Growing up, report card time was never my favorite. I figured playing was a lot more fun than homework. Consequently I was only an average student, and I adopted an attitude that C’s were OK and A’s were for other people. Most people grow up and get married. I got married and then I had to grow up. The bible says: When I was a child, I spoke as a child, I understood as a child, I thought as a child; but when I became a man, I put away childish things. (1 Cor 13:11)
I decided I didn’t want to settle for a C in marriage: Comparing, Competing, Complaining, Criticizing, Compromising, which result in Carnality, Contention, Controlling, and Contempt which leads to Condemnation. Many couples resign themselves to having a C marriage with a D in Bible: Drifting (Heb 2:1), Doubting (Heb 3:7-8), Ducking (Heb 3:13) Dullness (Heb 5:11), Despising (Heb 10:26-29), and Defying God’s word. (Heb 12:14-29).
But I want to encourage us to be diligent to get an A in bible. Because the same way we need to be good at math to do well in physics; we need to know and apply the scriptures in order to get an A in marriage. We‘ll learn to Accept our spouse (Eph 1:6) as they are and help them to be the person they want to be in the Lord. We will Acknowledge (Isa 61:8-10) their Attributes (1 Cor 12:4-11) and the unique way God made them. Adore them. Express our Approval and Affirm them (Phil 1:10). Admire our spouse and tell them why. Express Affection regularly and meaningfully to them (1 Cor 7:3). And Appreciate them for who they are, as well as what they do.
Do you remember your favorite teacher in school? They had a special way of teaching. They didn’t “talk down” to you, but they whet your appetite so you wanted to learn. Maybe you’re a little farther along in your walk with the Lord than your spouse. You can help them raise that C to and A, but you must be an A student first. Be prayerful and careful. Remember, Knowledge puffs up, but love edifies (1 Cor 8:1). There is a saying: “Don’t tell me, show me”. Paul told Timothy: Be an example of the believer (1 Tim 4:12). That’s good advice for a marriage that makes the grade.

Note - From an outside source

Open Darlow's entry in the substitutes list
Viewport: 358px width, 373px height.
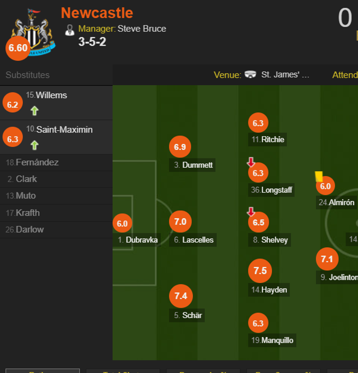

Everyone has dreams of winning the lottery. But why? So we can quit our job and sleep in? So we can play golf all day or play video games in our pajamas? We have dreams of eating the foods we like to eat, wearing the clothes we like. Heck, we wouldn’t even have to wear clothes if we didn’t want to. Some of us even try to make deals with God by offering Him 10% if he’ll make all the arrangements. James says we ask, but we ask amiss that we may consume it on our own pleasures. James 4:3
Imaging hearing a knock at your door and receiving the news that a distant relative has died and left you a hundred million dollars. The only stipulation written in his will for you to keep all that money, is that you must remain happily married to your mate. Pretending to be happy will not be allowed. You must actually maintain a good quality marriage, the kind that when you leave for work each morning, you can’t wait to get home to your spouse. You have so much to talk about. You have plans to make. You have goals and dreams to share and fulfill. You have people to help, and projects to do together. Wouldn’t you make it the priority of your life to nurture your marriage? Wouldn’t you pay attention, study, practice, and do everything possible, if keeping your fortune depended on it?

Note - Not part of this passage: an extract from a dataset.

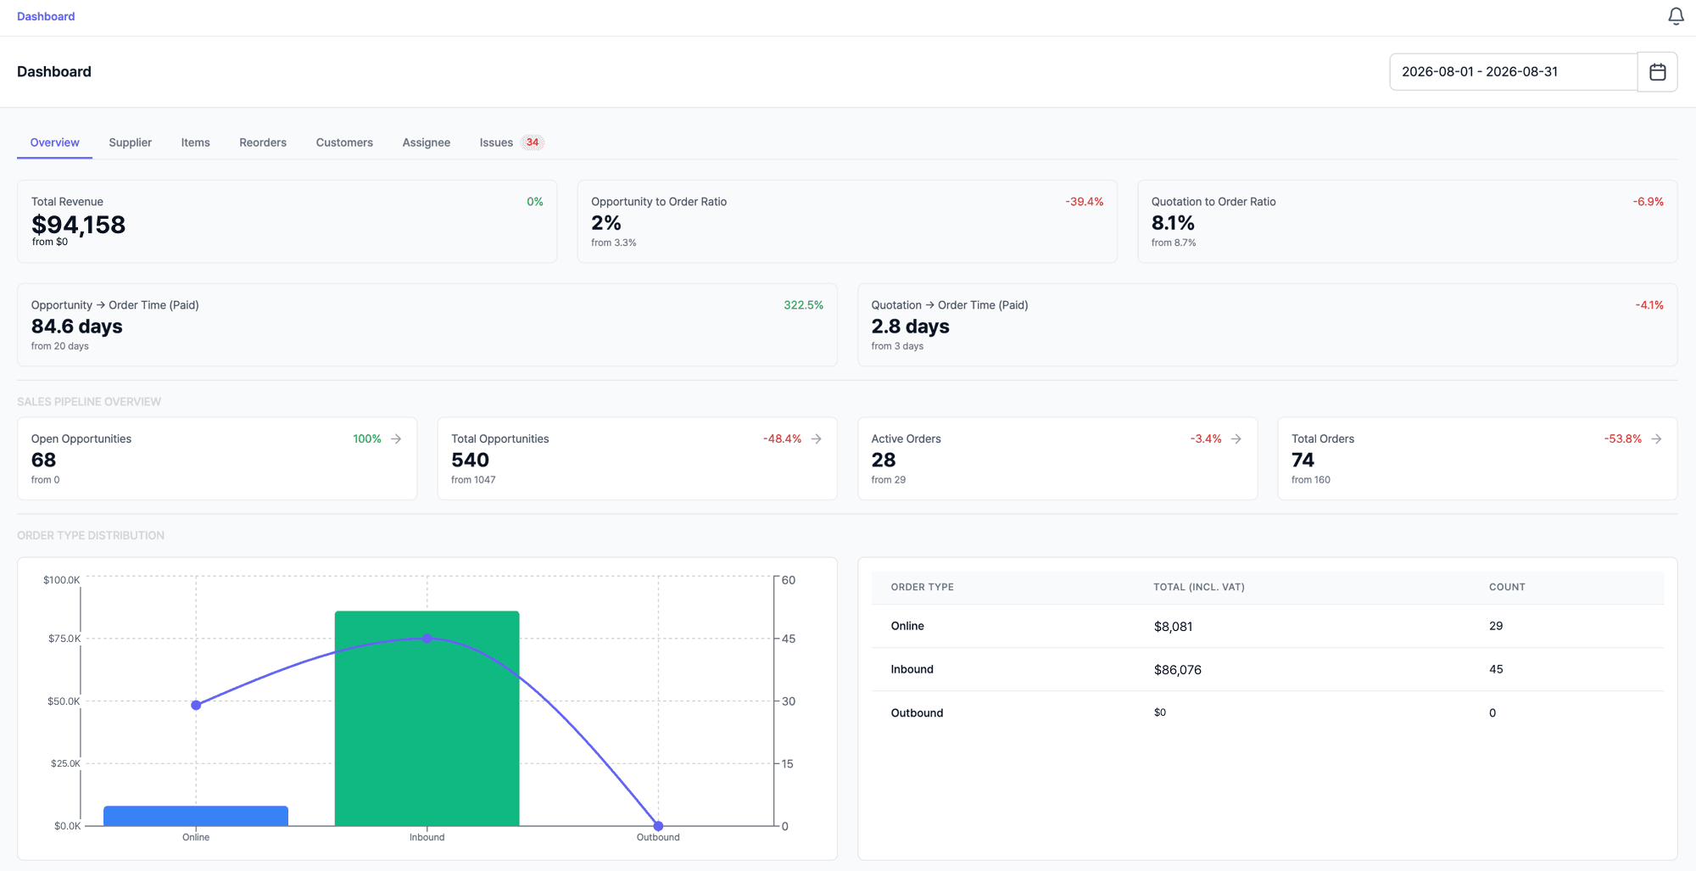This screenshot has width=1696, height=871.
Task: Click the Active Orders arrow icon
Action: (1236, 438)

Well, a rich relative has died and His will is for you to be rich. The apostle Peter tells us that we are heirs together of the grace of life. 1 Peter 3:7 And the way to make sure we get to keep those riches is we must grow to understand our spouse. And through that understanding we can serve them better, and be the right kind of encouragement to them.
At this point some husbands throw up their hands and say “I’ll never understand why my wife is the way she is.” And that may be true. But God wants us to take the time, and spend the energy to understand how different things affect our spouse, and then to use that understanding to help each other through life. This is one of the true riches of marriage.